Study: No Correlation Between Alcohol Advertising & Increased Consumption

A newly released New Zealand study has found that alcohol advertising does not necessarily lead to an increase in consumption.

The study was done by the country’s Foundation for Advertising Research and looked at correlating data over the past 30 years.

It found that since 1987, alcohol advertising had increased by 15 per cent, however, actual consumption had decreased by 14 per cent in the same time period.

Commenting on the study, New Zealand Alcohol Beverages Council executive director Nick Leggett said:  “That makes it very hard to see any correlation between advertising and consumption, let alone a cause.

“The study clearly shows that restrictions on advertising don’t help to reduce consumption, and in fact may have the opposite effect, as shown in the study.
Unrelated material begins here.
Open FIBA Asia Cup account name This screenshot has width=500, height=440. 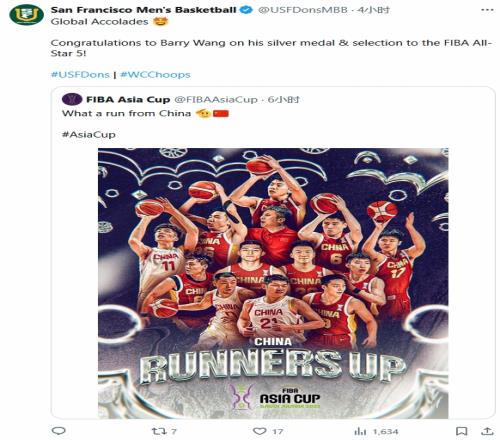pos(128,99)
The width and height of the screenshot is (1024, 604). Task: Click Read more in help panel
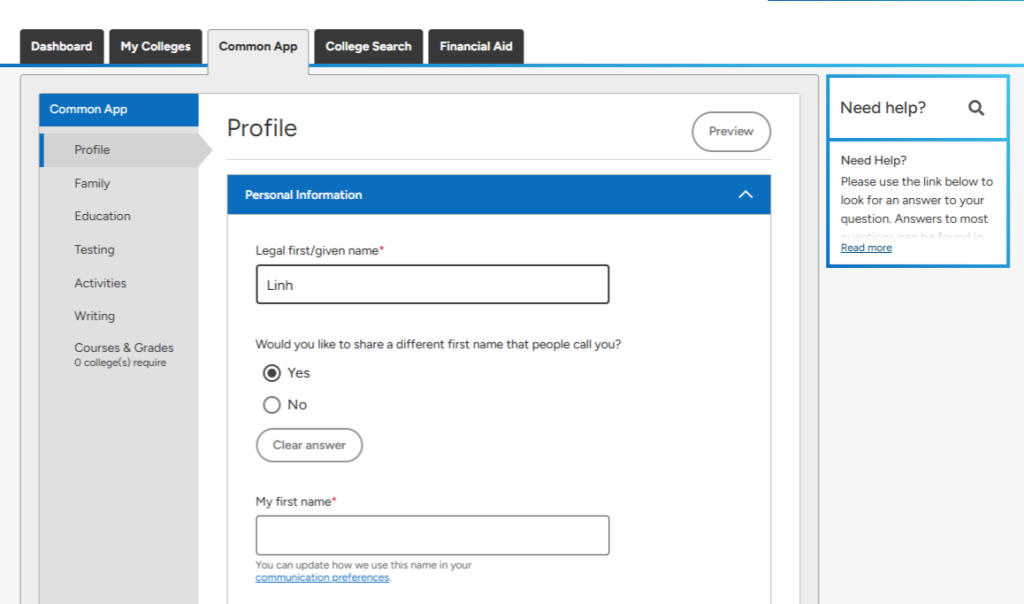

“Prior to 1992, alcohol advertising on radio and television was significantly restricted – advertisements weren’t allowed to mention brand or price. The graph shows that liberalising those rules didn’t lead to increased consumption.

“We hear so often that New Zealand is at ‘peak alcohol’ and that we have a crisis. Such calls ignore the facts, and it’s important that people can see the real data so they feel positive about their behaviour changes,” he said.

According to Legget, alcohol advertising informs people who already drink of new options on the market rather than enticing people who don’t drink to take it up.

He added: “Just as seeing a shampoo advertisement does not make you buy more shampoo, but rather influences your choice of shampoo when you are confronted by lots of different brands, so it is for a wine or beer advertisement.

“It’s not some nefarious conspiracy to hook non-drinkers onto alcohol, as the anti-alcohol lobby loves to try and make out. If alcohol advertising was about driving volume then it has been absolutely proven to be an abject failure, and the alcohol manufacturers would have given up long ago,” Leggett said.